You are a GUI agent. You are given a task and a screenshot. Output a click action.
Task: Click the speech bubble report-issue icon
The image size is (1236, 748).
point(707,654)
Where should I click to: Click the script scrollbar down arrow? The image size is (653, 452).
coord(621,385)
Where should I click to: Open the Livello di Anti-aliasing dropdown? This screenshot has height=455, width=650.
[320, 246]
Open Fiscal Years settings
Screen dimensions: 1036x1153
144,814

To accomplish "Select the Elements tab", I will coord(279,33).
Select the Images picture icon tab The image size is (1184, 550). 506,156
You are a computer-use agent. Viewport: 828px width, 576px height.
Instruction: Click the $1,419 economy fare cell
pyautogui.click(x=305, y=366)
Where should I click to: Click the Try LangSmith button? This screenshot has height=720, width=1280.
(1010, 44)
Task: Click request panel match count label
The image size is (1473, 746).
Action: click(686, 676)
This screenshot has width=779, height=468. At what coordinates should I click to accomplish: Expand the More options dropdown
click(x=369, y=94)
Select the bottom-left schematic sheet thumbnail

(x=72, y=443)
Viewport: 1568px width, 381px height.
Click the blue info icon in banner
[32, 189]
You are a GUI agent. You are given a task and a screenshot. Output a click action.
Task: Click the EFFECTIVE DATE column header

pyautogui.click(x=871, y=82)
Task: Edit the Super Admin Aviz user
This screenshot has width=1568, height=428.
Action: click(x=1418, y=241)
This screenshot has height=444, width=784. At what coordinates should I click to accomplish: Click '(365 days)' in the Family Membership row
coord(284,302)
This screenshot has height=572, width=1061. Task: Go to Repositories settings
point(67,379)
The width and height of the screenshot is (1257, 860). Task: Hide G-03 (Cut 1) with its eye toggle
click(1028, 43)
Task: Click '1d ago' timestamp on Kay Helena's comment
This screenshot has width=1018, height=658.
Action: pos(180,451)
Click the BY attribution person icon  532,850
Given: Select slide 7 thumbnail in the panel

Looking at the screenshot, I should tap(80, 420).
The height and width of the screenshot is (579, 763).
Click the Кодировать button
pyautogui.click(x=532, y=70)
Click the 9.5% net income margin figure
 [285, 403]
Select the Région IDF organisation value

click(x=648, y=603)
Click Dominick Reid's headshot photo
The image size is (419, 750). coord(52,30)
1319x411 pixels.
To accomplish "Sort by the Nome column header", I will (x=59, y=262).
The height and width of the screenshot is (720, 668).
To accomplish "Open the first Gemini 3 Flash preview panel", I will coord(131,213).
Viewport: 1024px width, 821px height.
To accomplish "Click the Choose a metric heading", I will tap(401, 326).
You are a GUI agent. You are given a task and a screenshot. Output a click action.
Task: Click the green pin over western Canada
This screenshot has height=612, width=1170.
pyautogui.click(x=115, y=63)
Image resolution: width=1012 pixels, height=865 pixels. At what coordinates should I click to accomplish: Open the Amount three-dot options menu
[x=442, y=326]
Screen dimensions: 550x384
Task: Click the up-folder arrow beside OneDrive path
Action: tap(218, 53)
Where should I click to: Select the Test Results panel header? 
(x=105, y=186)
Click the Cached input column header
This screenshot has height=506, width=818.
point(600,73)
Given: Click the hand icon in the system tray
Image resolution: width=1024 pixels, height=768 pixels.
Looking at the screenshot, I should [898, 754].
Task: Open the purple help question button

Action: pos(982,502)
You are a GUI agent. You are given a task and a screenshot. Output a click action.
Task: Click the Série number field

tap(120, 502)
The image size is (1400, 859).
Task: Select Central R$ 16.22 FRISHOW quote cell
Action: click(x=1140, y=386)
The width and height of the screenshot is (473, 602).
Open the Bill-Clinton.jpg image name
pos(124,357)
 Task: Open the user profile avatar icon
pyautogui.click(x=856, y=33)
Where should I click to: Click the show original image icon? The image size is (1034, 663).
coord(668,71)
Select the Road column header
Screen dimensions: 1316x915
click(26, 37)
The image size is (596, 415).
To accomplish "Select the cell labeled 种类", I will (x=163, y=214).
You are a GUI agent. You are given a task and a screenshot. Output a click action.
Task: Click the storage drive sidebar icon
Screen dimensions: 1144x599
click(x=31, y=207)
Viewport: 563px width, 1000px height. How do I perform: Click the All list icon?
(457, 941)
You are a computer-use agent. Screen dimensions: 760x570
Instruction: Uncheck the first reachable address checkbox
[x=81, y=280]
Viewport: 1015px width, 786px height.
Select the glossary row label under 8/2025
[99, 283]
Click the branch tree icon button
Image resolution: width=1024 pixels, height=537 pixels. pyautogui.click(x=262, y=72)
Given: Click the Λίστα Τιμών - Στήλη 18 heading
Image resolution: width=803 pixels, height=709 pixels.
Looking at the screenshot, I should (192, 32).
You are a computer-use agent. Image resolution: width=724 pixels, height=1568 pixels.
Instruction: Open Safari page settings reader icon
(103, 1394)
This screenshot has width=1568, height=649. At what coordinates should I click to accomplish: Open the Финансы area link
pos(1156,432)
= = = =
● **Work instruction**: Produce a precise copy of all the material above.

● **Solution to the exercise**:
You are a GUI agent. You are given a task and a screenshot. Output a click action.
Task: Click the speech bubble report-issue icon
The image size is (1236, 748).
point(707,654)
Where should I click to: Click the script scrollbar down arrow? The image size is (653, 452).
coord(621,385)
Where should I click to: Open the Livello di Anti-aliasing dropdown? This screenshot has height=455, width=650.
[320, 246]
Open Fiscal Years settings
Screen dimensions: 1036x1153
144,814

To accomplish "Select the Elements tab", I will coord(279,33).
Select the Images picture icon tab The image size is (1184, 550). 506,156
You are a computer-use agent. Viewport: 828px width, 576px height.
Instruction: Click the $1,419 economy fare cell
pyautogui.click(x=305, y=366)
Where should I click to: Click the Try LangSmith button? This screenshot has height=720, width=1280.
(1010, 44)
Task: Click request panel match count label
The image size is (1473, 746).
Action: click(686, 676)
This screenshot has width=779, height=468. At what coordinates should I click to accomplish: Expand the More options dropdown
click(x=369, y=94)
Select the bottom-left schematic sheet thumbnail

(x=72, y=443)
Viewport: 1568px width, 381px height.
Click the blue info icon in banner
[32, 189]
You are a GUI agent. You are given a task and a screenshot. Output a click action.
Task: Click the EFFECTIVE DATE column header

pyautogui.click(x=871, y=82)
Task: Edit the Super Admin Aviz user
This screenshot has width=1568, height=428.
Action: click(x=1418, y=241)
This screenshot has height=444, width=784. At what coordinates should I click to accomplish: Click '(365 days)' in the Family Membership row
coord(284,302)
This screenshot has height=572, width=1061. Task: Go to Repositories settings
point(67,379)
The width and height of the screenshot is (1257, 860). Task: Hide G-03 (Cut 1) with its eye toggle
click(1028, 43)
Task: Click '1d ago' timestamp on Kay Helena's comment
This screenshot has width=1018, height=658.
Action: pos(180,451)
Click the BY attribution person icon  532,850
Given: Select slide 7 thumbnail in the panel

Looking at the screenshot, I should tap(80, 420).
The height and width of the screenshot is (579, 763).
Click the Кодировать button
pyautogui.click(x=532, y=70)
Click the 9.5% net income margin figure
 [285, 403]
Select the Région IDF organisation value

click(x=648, y=603)
Click Dominick Reid's headshot photo
The image size is (419, 750). coord(52,30)
1319x411 pixels.
To accomplish "Sort by the Nome column header", I will (x=59, y=262).
The height and width of the screenshot is (720, 668).
To accomplish "Open the first Gemini 3 Flash preview panel", I will coord(131,213).
Viewport: 1024px width, 821px height.
To accomplish "Click the Choose a metric heading", I will tap(401, 326).
You are a GUI agent. You are given a task and a screenshot. Output a click action.
Task: Click the green pin over western Canada
This screenshot has height=612, width=1170.
pyautogui.click(x=115, y=63)
Image resolution: width=1012 pixels, height=865 pixels. At what coordinates should I click to accomplish: Open the Amount three-dot options menu
[x=442, y=326]
Screen dimensions: 550x384
Task: Click the up-folder arrow beside OneDrive path
Action: tap(218, 53)
Where should I click to: Select the Test Results panel header? 
(x=105, y=186)
Click the Cached input column header
This screenshot has height=506, width=818.
point(600,73)
Given: Click the hand icon in the system tray
Image resolution: width=1024 pixels, height=768 pixels.
Looking at the screenshot, I should [898, 754].
Task: Open the purple help question button

Action: pos(982,502)
You are a GUI agent. You are given a task and a screenshot. Output a click action.
Task: Click the Série number field

tap(120, 502)
The image size is (1400, 859).
Task: Select Central R$ 16.22 FRISHOW quote cell
Action: click(x=1140, y=386)
The width and height of the screenshot is (473, 602).
Open the Bill-Clinton.jpg image name
pos(124,357)
 Task: Open the user profile avatar icon
pyautogui.click(x=856, y=33)
Where should I click to: Click the show original image icon? The image size is (1034, 663).
coord(668,71)
Select the Road column header
Screen dimensions: 1316x915
click(26, 37)
The image size is (596, 415).
To accomplish "Select the cell labeled 种类", I will (x=163, y=214).
You are a GUI agent. You are given a task and a screenshot. Output a click action.
Task: Click the storage drive sidebar icon
Screen dimensions: 1144x599
click(x=31, y=207)
Viewport: 563px width, 1000px height. How do I perform: Click the All list icon?
(457, 941)
You are a computer-use agent. Screen dimensions: 760x570
Instruction: Uncheck the first reachable address checkbox
[x=81, y=280]
Viewport: 1015px width, 786px height.
Select the glossary row label under 8/2025
[99, 283]
Click the branch tree icon button
Image resolution: width=1024 pixels, height=537 pixels. pyautogui.click(x=262, y=72)
Given: Click the Λίστα Τιμών - Στήλη 18 heading
Image resolution: width=803 pixels, height=709 pixels.
Looking at the screenshot, I should (192, 32).
You are a computer-use agent. Image resolution: width=724 pixels, height=1568 pixels.
Instruction: Open Safari page settings reader icon
(103, 1394)
This screenshot has width=1568, height=649. At what coordinates should I click to accomplish: Open the Финансы area link
pos(1156,432)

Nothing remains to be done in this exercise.